Connect with us
Örnek Resim Örnek Resim

Kıbrıs

“Annan Planı Sürecinde Medya” paneli yapıldı

Published

on

Cumhuriyetçi Türk Partisi’nin (CTP) Annan Planı Referandumu’nun 20’nci yılı nedeniyle başlattığı “Bu Ülke Biziz, Varız, Tarih Yazarız” etkinlikleri dün Girne Dome Hotel’de düzenlenen “Annan Planı Sürecinde Medya” paneliyle devam etti.

Muhittin Tolga Özsağlam moderatörlüğünde yapılan panelde konuşmacı olarak gazeteciler Hasan Hastürer, Erdal Güven, Başaran Düzgün ve Mustafa Karaalioğlu yer aldı.

Panele, 2’nci Cumhurbaşkanı ve CTP eski Başkanı Mehmet Ali Talat, CTP Genel Başkanı Tufan Erhürman, Genel Sekreter Asım Akansoy, Girne İlçe Başkanı Ongun Talat, Girne Belediye Başkanı Murat Şenkul, Dikmen Belediye Başkanı Yüksel Çelebi, MYK üyeleri ve bazı milletvekilleri de katıldı.

-“Düzgün: Saldırıya uğradık, bombalandık”

Annan Planı’nın Kıbrıs’ın tarihinde önemli bir yere sahip olduğunun altını çizen Başaran Düzgün, söz konusu dönemde Kıbrıs Gazetesi’nde çalıştığını anımsattı.

“Gazeteciler olarak bu hareketliliği nasıl karşılayacağız?” sorusunu kendilerine sorduklarını ve toplantılar yaptıklarını söyleyen Düzgün, “Bir süreç başlıyordu ve gazetecilik nasıl bir pozisyon alacaktı?” diyerek önce insan, sonra gazeteci olunduğunu söyledi.

Toplumun, kendi geleceğini oylamaya doğru gittiğini ve dolayısıyla bu çerçevede pozisyon almaları gerektiğini belirten Düzgün, “Tarafsız, bağımsız Kıbrıs Gazetesi’ni, barış militanı bir gazeteye çevirdik. İşin özeti bu” diye konuştu.

Düzgün, şöyle devam etti:

“Çok saldırıya uğradık.

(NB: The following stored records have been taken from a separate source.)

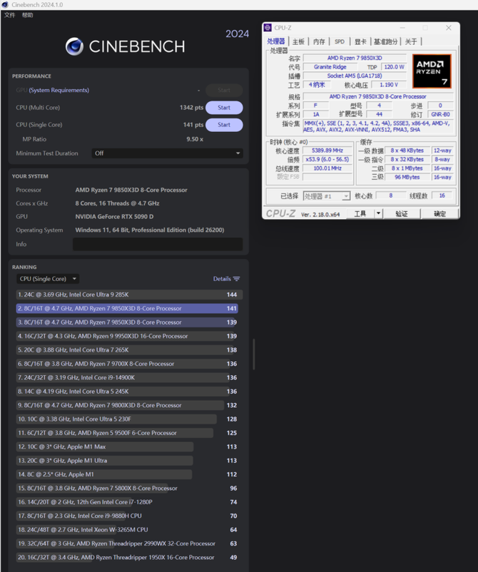This screenshot has width=478, height=572.
Task: Start the CPU (Single Core) test
Action: (x=224, y=125)
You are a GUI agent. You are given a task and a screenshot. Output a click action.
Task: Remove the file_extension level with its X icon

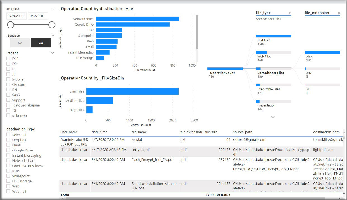coord(339,13)
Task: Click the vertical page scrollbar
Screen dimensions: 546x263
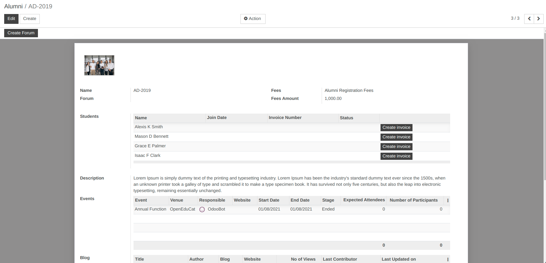Action: (545, 104)
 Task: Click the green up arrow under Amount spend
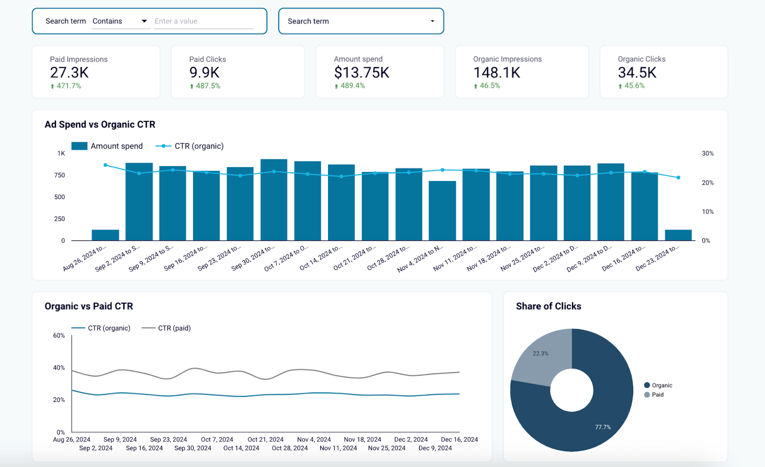[x=337, y=86]
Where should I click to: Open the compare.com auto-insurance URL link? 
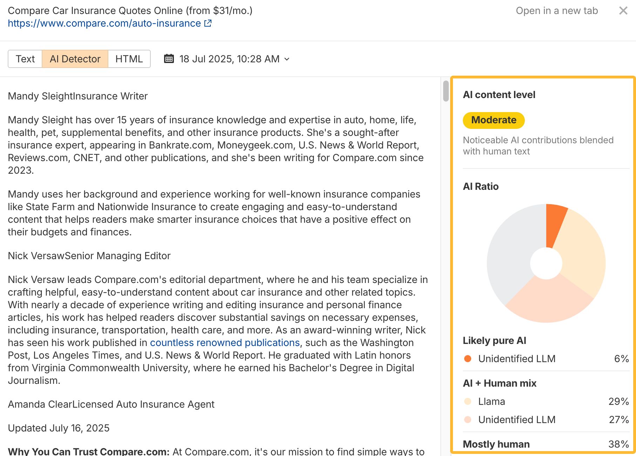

Kişisel olarak da, gazete olarak da. Sahibinden kaynaklanan çok sorunlar da yaşadık. Bombalandık. Tehdit edildik. Ailelerimiz tehdit edildi. Evlerimize, meşaleli yürüyüş düzenleyip kundakçılığa yeltendiler. Daha birçok şey yaşadık. Ciddi bir tehlike altında mesleğimizi icra etmeye çalıştık. Bu bir dönüşümdü.”

Başaran Düzgün, söz konusu süreçte psikolojik olarak da çok etkilendiklerini ifade etti.

Güven: “Gerçek bir irade ortaya konulmuştu”

Erdal Güven, söz konusu dönemin kendisi için özel olduğunu, birçok Kıbrıslı gazeteciyle bu dönemden beri arkadaş olduğunu söyledi.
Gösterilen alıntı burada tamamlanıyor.